Collected data entries
•••

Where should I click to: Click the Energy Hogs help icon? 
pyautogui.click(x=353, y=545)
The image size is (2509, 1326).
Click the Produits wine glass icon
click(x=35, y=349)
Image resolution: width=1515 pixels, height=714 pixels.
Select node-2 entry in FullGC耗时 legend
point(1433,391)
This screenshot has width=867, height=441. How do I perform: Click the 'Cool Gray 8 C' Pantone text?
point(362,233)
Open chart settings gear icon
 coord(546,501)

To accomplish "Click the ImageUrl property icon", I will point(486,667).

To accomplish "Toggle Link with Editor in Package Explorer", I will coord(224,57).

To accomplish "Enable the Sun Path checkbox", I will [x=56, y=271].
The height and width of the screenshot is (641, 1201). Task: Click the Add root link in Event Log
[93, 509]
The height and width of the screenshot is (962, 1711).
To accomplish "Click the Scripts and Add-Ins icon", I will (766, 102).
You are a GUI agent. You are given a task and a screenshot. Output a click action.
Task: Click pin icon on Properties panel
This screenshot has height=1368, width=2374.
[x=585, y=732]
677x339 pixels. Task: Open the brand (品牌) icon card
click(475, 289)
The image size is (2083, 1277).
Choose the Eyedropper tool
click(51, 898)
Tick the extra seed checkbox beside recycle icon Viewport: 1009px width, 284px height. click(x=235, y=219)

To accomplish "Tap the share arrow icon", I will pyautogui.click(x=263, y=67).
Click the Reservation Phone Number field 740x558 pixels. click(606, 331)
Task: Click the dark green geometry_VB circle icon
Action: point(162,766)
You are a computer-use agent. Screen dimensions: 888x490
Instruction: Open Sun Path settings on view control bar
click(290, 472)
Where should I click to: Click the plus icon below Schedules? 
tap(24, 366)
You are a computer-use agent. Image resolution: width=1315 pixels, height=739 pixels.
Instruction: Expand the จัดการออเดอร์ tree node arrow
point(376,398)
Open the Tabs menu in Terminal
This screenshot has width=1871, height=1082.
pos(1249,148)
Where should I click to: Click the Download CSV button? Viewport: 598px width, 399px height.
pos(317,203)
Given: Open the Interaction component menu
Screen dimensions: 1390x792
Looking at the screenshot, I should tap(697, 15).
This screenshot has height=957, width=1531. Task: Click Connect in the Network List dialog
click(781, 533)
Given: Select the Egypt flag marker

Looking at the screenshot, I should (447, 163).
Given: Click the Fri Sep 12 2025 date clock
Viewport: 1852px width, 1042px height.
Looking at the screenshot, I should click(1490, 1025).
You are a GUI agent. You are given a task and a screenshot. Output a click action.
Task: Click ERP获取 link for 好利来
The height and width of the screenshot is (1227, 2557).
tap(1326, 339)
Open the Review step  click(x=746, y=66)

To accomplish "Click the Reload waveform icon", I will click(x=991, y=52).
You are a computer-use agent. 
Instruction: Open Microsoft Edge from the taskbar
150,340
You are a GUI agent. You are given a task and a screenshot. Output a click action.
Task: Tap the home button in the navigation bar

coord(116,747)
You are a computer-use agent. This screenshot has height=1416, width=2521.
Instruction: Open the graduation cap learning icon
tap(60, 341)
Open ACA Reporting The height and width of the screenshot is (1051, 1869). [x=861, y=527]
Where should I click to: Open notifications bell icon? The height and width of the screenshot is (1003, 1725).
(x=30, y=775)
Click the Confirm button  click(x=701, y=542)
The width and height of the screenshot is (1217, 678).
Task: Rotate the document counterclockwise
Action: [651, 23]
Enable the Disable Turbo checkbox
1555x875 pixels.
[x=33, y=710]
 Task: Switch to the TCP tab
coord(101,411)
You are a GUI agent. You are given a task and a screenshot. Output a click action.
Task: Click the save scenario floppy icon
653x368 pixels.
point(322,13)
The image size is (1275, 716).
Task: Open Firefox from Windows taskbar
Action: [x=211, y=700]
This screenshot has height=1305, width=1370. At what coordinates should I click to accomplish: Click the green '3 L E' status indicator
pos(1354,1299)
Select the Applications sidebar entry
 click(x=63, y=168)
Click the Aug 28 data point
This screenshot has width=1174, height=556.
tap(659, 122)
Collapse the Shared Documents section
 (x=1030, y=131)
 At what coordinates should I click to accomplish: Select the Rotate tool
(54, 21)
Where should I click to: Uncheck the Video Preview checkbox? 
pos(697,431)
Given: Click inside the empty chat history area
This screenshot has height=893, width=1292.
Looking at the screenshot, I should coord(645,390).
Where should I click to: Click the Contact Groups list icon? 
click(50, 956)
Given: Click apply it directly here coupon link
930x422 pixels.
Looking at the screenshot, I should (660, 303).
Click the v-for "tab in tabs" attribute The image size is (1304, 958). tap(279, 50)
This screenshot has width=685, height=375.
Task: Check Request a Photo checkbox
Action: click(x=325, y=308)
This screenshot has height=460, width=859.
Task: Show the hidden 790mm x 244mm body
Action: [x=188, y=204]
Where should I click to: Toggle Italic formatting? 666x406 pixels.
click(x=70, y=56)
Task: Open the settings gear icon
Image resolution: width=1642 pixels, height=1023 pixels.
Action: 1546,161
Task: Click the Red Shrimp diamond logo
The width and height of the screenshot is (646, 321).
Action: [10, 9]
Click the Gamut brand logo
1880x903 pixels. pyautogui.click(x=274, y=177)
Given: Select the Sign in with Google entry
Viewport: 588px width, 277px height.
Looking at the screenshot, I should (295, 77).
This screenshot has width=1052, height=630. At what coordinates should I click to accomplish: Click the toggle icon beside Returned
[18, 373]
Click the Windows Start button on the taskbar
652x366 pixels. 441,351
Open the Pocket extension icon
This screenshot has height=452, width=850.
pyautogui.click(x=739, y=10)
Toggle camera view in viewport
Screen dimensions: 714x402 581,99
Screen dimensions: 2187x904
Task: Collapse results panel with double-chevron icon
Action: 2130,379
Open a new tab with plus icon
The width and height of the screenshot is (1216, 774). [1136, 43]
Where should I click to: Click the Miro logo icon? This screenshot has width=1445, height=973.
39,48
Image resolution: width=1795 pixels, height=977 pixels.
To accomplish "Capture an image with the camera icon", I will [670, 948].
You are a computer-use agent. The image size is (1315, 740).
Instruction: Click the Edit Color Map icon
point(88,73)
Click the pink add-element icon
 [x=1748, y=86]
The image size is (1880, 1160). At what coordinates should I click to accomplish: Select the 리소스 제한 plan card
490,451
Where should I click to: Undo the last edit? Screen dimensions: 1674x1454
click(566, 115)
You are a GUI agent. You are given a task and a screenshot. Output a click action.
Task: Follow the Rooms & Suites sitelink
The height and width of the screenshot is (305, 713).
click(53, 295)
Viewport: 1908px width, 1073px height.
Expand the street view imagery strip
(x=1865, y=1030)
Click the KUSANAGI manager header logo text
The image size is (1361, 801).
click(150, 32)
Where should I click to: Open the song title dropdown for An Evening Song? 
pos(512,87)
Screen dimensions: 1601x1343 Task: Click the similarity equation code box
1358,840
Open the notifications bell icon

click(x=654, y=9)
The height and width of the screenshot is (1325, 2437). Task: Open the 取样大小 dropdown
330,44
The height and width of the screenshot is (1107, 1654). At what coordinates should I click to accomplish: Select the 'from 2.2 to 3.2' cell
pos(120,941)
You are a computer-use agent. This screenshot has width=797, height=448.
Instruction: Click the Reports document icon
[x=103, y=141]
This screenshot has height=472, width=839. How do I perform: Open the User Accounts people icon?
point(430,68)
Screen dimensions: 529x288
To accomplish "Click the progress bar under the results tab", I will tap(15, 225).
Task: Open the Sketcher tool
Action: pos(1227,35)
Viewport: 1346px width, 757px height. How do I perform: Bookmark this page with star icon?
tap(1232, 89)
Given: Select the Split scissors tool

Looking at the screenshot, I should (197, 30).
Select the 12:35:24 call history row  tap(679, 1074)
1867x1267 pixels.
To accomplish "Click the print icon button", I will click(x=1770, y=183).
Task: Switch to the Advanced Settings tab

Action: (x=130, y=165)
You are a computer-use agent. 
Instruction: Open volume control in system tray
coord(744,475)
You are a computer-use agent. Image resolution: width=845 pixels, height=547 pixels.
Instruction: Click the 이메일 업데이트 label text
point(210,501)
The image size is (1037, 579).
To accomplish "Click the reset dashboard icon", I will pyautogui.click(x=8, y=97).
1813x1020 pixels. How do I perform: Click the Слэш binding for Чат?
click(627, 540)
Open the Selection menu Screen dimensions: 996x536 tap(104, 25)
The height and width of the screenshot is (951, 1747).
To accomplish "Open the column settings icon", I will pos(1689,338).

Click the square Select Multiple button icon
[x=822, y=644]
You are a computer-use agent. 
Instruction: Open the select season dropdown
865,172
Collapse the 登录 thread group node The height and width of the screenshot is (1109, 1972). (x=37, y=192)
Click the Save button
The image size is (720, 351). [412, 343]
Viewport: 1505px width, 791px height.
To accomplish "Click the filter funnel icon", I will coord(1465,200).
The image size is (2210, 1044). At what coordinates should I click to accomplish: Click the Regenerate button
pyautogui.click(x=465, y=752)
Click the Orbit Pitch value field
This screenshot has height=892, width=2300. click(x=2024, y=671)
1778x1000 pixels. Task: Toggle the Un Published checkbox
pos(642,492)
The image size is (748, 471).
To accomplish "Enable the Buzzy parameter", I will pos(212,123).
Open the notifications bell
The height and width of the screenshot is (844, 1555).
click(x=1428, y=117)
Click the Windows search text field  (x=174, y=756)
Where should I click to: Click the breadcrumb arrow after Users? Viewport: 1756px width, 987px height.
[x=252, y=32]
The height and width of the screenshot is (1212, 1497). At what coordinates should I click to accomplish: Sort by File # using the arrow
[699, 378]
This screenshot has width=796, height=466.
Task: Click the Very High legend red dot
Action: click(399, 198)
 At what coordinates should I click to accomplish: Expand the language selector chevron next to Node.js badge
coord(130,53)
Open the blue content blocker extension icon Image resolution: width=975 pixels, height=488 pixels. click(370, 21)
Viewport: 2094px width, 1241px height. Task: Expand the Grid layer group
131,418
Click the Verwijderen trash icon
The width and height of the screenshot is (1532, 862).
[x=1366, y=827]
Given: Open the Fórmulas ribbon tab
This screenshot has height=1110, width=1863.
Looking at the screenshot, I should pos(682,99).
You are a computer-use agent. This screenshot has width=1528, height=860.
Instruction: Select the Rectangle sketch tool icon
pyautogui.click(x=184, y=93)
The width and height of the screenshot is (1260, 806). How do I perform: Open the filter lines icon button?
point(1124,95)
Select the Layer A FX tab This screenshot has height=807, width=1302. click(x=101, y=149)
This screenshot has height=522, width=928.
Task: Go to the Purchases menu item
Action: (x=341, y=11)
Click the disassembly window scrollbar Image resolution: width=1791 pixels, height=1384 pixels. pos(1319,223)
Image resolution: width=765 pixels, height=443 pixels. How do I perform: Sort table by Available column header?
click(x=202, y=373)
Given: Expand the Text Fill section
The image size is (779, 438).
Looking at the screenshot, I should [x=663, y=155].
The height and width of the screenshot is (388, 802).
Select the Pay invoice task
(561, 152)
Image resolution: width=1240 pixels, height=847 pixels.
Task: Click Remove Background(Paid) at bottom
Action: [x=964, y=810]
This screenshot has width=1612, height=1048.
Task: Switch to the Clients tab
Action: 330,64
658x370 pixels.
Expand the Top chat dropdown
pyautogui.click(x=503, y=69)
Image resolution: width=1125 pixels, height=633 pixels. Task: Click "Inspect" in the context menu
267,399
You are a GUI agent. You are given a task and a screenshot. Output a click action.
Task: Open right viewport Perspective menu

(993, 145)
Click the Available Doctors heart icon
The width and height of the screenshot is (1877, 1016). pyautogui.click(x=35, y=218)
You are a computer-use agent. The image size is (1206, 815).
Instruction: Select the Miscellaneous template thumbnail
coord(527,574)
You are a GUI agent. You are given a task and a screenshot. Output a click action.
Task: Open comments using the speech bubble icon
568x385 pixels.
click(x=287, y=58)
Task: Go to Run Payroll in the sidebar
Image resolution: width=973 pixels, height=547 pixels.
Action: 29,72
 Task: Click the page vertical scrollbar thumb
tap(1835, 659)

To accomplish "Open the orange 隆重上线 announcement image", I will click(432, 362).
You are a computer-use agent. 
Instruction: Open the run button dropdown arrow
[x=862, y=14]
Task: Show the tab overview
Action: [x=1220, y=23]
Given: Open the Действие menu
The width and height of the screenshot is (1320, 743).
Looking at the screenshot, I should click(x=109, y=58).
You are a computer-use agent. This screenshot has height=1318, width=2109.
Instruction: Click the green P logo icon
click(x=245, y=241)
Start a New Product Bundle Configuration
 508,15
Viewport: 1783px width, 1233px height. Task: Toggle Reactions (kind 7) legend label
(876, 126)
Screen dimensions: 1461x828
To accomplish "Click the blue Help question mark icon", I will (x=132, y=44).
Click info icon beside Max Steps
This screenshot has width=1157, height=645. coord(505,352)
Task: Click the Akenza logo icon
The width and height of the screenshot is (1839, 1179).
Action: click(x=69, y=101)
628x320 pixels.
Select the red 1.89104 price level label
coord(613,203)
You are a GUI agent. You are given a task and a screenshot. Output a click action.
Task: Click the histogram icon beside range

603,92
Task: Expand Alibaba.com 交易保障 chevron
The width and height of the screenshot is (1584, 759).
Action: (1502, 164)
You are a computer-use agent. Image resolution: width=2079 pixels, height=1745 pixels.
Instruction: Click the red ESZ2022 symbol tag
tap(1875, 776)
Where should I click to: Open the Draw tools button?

•••

** Exercise description **
A bare number is the whole answer: state how many lines in the data above contain "Enable".

** Task solution **
3